Democracy vs dictatorship (II)


Ammar Rashid June 10, 2010

LAHORE: The article that you published on June 10 by Javed Chaudhry was a nicely-executed and thinly-veiled attack on democracy there by the writer, masquerading as a mere vehicle for public opinion.

Some of the implicit opinions being expressed in this piece are truly astounding in their unintended hilarity. So the dictators lived and exited comfortably and ‘with full protocol’ because they kept the poor people happy? Not, heaven forbid, because they had the institutional and military might of the army, the subservience of other state institutions and the political and financial support of the United States at their disposal?

We never learn in this country, do we? Barely two years down and we’re back to the age-old tradition of glorifying and romanticising military rulers based on the most tenuous evidence imaginable.

Case in point: Yahya’s body was wrapped in a Pakistan flag, while Bhutto was summarily executed, ergo, military rulers are more ‘respected’? Yes, Mr Chaudhry, the same army that judicially murdered the first elected leader of this country was the one that gave the genocidal tyrant Yahya a state funeral.

We truly need to work, in this country, on separating the valid critique of democratic governance from unwarranted and ill-informed aggrandisement of military rule.

Published in the Express Tribune, June 11th, 2010.

COMMENTS (1)

Haris | 14 years ago | Reply Must appreciate the following closing sentence by the letter writer; "We truly need to work, in this country, on separating the valid critique of democratic governance from unwarranted and ill-informed aggrandisement of military rule." Perhaps the thin line could prove self-degradable, if only the former had anything to overshadow the latter, other than empty slogans.
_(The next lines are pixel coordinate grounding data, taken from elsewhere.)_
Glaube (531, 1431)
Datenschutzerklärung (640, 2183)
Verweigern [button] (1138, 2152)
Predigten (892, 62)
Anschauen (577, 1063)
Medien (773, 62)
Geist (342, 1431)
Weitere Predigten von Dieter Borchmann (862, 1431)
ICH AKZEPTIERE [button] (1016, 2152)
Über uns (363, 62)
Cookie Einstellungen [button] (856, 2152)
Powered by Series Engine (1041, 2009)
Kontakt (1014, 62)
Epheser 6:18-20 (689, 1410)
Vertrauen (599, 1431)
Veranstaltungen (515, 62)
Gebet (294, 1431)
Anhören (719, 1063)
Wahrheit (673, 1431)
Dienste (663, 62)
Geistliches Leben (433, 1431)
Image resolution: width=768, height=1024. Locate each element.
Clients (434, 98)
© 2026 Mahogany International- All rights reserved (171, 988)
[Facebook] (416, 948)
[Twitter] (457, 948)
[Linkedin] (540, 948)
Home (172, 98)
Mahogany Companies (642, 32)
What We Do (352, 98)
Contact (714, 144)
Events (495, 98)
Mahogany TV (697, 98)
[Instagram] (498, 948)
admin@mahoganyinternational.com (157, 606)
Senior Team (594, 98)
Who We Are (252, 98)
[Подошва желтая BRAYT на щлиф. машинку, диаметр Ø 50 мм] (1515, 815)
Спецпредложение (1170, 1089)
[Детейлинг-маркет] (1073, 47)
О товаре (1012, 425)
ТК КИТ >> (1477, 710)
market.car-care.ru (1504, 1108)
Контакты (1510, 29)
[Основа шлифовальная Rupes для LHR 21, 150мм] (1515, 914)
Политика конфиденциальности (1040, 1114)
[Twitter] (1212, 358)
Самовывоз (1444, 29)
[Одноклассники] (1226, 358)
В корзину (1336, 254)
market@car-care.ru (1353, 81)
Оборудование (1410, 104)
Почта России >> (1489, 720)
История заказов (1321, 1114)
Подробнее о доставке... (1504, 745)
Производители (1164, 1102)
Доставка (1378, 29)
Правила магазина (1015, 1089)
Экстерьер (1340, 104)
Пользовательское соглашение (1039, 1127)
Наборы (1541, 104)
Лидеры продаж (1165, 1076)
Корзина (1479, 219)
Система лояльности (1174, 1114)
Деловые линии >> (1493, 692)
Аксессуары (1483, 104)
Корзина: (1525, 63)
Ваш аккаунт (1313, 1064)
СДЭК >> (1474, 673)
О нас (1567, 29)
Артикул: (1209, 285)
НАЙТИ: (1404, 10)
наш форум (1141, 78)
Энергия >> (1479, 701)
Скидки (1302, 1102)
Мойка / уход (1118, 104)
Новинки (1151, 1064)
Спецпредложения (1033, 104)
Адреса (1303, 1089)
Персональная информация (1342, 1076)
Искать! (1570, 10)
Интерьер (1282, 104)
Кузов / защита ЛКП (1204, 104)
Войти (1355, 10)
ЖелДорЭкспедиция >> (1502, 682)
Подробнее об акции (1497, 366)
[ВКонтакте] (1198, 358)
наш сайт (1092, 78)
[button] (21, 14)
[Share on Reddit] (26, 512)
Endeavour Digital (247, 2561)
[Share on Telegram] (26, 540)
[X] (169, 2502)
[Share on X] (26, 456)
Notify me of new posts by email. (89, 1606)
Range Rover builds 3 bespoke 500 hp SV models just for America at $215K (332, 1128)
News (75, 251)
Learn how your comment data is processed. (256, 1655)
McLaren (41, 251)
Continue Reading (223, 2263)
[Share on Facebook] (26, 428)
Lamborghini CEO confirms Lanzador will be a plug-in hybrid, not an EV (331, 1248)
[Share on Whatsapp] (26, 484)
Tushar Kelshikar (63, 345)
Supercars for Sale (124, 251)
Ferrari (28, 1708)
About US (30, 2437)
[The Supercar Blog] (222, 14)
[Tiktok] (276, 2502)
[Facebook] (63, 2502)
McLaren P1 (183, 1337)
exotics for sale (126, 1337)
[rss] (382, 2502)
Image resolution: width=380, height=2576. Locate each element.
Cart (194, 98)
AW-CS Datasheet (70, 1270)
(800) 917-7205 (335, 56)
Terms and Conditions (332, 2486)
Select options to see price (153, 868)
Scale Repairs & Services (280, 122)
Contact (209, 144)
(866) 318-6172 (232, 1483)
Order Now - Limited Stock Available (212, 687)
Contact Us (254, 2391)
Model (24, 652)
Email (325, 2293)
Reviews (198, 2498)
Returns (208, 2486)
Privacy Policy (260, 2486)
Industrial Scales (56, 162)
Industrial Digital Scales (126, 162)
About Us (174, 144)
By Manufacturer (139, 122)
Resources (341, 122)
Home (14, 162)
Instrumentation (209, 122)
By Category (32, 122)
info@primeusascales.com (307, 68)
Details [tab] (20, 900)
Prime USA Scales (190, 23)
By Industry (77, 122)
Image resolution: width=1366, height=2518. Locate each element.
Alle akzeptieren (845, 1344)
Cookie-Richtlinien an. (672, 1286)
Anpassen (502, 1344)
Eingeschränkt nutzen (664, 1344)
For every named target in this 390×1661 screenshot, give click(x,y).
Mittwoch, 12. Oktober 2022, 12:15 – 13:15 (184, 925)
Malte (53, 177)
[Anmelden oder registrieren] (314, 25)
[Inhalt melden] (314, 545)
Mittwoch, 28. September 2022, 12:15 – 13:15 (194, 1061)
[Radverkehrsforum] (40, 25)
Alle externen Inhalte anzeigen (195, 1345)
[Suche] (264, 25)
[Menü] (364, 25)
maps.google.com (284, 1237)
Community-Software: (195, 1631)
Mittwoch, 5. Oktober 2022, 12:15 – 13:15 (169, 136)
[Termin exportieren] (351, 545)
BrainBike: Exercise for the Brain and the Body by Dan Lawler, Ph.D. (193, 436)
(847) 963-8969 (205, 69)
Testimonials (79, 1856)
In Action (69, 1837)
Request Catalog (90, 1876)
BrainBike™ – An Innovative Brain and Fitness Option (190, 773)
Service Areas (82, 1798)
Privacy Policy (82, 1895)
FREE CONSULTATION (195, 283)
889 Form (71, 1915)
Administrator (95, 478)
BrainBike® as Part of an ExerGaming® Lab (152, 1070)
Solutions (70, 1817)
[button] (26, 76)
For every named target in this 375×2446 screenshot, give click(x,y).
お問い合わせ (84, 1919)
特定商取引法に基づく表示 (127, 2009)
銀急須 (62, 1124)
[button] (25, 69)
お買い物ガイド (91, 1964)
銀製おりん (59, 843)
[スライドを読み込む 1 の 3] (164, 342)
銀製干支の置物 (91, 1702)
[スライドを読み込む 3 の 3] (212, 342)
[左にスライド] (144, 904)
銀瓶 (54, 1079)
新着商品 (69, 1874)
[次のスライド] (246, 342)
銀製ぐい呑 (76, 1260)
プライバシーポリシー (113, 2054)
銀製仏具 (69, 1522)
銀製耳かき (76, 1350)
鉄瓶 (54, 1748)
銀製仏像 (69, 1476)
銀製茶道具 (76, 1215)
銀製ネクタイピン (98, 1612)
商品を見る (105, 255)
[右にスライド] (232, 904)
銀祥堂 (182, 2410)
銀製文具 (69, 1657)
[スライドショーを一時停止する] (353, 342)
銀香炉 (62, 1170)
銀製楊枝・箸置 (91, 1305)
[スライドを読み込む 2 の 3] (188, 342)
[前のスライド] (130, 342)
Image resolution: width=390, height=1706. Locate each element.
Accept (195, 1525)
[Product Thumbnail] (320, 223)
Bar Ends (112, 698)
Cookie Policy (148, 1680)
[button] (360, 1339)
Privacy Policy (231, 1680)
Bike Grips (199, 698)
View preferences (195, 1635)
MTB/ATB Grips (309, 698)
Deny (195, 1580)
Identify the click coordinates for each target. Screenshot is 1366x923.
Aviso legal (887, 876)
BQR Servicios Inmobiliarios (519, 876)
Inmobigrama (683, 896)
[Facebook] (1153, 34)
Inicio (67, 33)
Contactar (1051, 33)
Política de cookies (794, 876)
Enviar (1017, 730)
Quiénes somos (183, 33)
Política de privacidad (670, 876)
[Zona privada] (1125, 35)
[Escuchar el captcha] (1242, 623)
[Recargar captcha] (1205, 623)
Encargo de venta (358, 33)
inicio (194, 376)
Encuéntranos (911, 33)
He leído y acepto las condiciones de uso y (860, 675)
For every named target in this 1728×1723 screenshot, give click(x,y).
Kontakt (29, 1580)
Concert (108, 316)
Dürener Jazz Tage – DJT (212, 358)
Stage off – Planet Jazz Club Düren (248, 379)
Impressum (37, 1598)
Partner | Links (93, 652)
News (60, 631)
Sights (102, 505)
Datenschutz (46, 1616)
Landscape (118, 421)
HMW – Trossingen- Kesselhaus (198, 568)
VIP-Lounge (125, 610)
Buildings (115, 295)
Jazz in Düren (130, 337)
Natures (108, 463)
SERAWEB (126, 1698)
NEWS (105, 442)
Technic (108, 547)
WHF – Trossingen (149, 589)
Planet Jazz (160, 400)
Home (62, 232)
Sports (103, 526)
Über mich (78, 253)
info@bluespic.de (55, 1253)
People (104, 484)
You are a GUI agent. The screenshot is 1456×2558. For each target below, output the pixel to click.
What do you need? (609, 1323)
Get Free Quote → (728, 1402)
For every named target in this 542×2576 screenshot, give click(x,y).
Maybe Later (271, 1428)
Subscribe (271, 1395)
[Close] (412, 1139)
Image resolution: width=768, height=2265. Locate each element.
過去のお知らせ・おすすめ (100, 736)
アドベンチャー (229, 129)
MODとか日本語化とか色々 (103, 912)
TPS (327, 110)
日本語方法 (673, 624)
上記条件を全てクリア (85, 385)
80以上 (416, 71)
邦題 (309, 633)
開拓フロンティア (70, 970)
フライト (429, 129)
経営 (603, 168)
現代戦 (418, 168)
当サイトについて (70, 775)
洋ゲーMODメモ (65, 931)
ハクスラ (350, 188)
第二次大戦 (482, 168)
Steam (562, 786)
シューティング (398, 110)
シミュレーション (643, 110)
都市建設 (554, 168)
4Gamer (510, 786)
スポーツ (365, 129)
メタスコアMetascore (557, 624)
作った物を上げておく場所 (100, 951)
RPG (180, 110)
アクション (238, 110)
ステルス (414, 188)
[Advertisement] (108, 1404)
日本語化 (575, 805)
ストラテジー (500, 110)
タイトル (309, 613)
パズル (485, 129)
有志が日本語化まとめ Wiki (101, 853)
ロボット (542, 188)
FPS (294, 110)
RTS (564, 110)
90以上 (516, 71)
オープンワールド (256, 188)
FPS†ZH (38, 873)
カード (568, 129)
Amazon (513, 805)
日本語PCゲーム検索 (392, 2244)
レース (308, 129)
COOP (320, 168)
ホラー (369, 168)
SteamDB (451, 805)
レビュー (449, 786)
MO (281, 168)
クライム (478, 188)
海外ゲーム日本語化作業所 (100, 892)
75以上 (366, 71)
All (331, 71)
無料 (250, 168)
Just as tertiary 'goods' such as constitutional reforms matter zilch to the hand-to-mouth third world citizen, who's deprived of sufficient livelihood, comfort, safety, leisure and primary food & water, likewise, whether it's a Fauji DMS boot, a Saleem-Shahi/Khussa or a Peshawari-Chappal trampling the awaam matters nothing to the common man...especially when the measure becomes merely who tramples with lesser force or offers at least some respite.